── DATA EXTRACTS ──

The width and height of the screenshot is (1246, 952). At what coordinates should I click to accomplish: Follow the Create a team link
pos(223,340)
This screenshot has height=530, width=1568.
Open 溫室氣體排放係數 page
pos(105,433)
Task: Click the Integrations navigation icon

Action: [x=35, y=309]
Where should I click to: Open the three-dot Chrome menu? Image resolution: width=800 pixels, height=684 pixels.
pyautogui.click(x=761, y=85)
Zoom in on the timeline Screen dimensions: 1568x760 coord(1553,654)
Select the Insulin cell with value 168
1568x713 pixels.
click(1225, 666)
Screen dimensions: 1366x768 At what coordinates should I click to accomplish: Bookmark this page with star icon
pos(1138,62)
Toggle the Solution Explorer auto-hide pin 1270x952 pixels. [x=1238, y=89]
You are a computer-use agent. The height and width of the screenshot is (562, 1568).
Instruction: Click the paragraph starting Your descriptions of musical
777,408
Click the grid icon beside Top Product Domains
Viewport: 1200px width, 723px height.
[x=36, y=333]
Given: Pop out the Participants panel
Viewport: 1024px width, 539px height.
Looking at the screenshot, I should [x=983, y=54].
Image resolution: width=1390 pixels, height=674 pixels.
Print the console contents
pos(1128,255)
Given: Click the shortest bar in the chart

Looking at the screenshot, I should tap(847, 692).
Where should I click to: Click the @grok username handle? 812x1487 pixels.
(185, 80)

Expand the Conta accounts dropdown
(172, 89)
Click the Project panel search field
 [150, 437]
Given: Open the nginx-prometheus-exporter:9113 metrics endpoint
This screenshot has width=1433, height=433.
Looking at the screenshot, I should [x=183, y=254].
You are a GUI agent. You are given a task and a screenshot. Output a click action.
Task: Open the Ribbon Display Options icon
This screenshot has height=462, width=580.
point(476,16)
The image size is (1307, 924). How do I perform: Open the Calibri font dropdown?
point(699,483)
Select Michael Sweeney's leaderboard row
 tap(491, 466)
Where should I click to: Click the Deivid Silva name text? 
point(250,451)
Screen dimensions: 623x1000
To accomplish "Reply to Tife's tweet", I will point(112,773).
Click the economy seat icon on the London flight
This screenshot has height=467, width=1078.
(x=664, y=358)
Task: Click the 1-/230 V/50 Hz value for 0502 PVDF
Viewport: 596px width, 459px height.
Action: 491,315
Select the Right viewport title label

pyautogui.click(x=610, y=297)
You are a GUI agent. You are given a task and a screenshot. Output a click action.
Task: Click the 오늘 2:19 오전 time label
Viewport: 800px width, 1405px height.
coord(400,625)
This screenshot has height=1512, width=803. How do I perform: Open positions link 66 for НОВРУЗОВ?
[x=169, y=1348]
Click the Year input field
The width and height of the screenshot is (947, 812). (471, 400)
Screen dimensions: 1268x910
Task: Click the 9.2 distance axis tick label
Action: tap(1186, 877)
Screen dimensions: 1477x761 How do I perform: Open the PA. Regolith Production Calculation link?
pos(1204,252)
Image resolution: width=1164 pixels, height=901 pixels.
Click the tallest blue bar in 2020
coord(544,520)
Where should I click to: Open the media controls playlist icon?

───

PROBLEM DETAILS
Your task is to reproduce each entry exactly.

WRITTEN RESPONSE
The width and height of the screenshot is (1246, 952). At what coordinates should I click to accomplish: Follow the Create a team link
pos(223,340)
This screenshot has height=530, width=1568.
Open 溫室氣體排放係數 page
pos(105,433)
Task: Click the Integrations navigation icon

Action: [x=35, y=309]
Where should I click to: Open the three-dot Chrome menu? Image resolution: width=800 pixels, height=684 pixels.
pyautogui.click(x=761, y=85)
Zoom in on the timeline Screen dimensions: 1568x760 coord(1553,654)
Select the Insulin cell with value 168
1568x713 pixels.
click(1225, 666)
Screen dimensions: 1366x768 At what coordinates should I click to accomplish: Bookmark this page with star icon
pos(1138,62)
Toggle the Solution Explorer auto-hide pin 1270x952 pixels. [x=1238, y=89]
You are a computer-use agent. The height and width of the screenshot is (562, 1568).
Instruction: Click the paragraph starting Your descriptions of musical
777,408
Click the grid icon beside Top Product Domains
Viewport: 1200px width, 723px height.
[x=36, y=333]
Given: Pop out the Participants panel
Viewport: 1024px width, 539px height.
Looking at the screenshot, I should [x=983, y=54].
Image resolution: width=1390 pixels, height=674 pixels.
Print the console contents
pos(1128,255)
Given: Click the shortest bar in the chart

Looking at the screenshot, I should tap(847, 692).
Where should I click to: Click the @grok username handle? 812x1487 pixels.
(185, 80)

Expand the Conta accounts dropdown
(172, 89)
Click the Project panel search field
 [150, 437]
Given: Open the nginx-prometheus-exporter:9113 metrics endpoint
This screenshot has width=1433, height=433.
Looking at the screenshot, I should [x=183, y=254].
You are a GUI agent. You are given a task and a screenshot. Output a click action.
Task: Open the Ribbon Display Options icon
This screenshot has height=462, width=580.
point(476,16)
The image size is (1307, 924). How do I perform: Open the Calibri font dropdown?
point(699,483)
Select Michael Sweeney's leaderboard row
 tap(491, 466)
Where should I click to: Click the Deivid Silva name text? 
point(250,451)
Screen dimensions: 623x1000
To accomplish "Reply to Tife's tweet", I will point(112,773).
Click the economy seat icon on the London flight
This screenshot has height=467, width=1078.
(x=664, y=358)
Task: Click the 1-/230 V/50 Hz value for 0502 PVDF
Viewport: 596px width, 459px height.
Action: 491,315
Select the Right viewport title label

pyautogui.click(x=610, y=297)
You are a GUI agent. You are given a task and a screenshot. Output a click action.
Task: Click the 오늘 2:19 오전 time label
Viewport: 800px width, 1405px height.
coord(400,625)
This screenshot has height=1512, width=803. How do I perform: Open positions link 66 for НОВРУЗОВ?
[x=169, y=1348]
Click the Year input field
The width and height of the screenshot is (947, 812). (471, 400)
Screen dimensions: 1268x910
Task: Click the 9.2 distance axis tick label
Action: tap(1186, 877)
Screen dimensions: 1477x761 How do I perform: Open the PA. Regolith Production Calculation link?
pos(1204,252)
Image resolution: width=1164 pixels, height=901 pixels.
Click the tallest blue bar in 2020
coord(544,520)
Where should I click to: Open the media controls playlist icon?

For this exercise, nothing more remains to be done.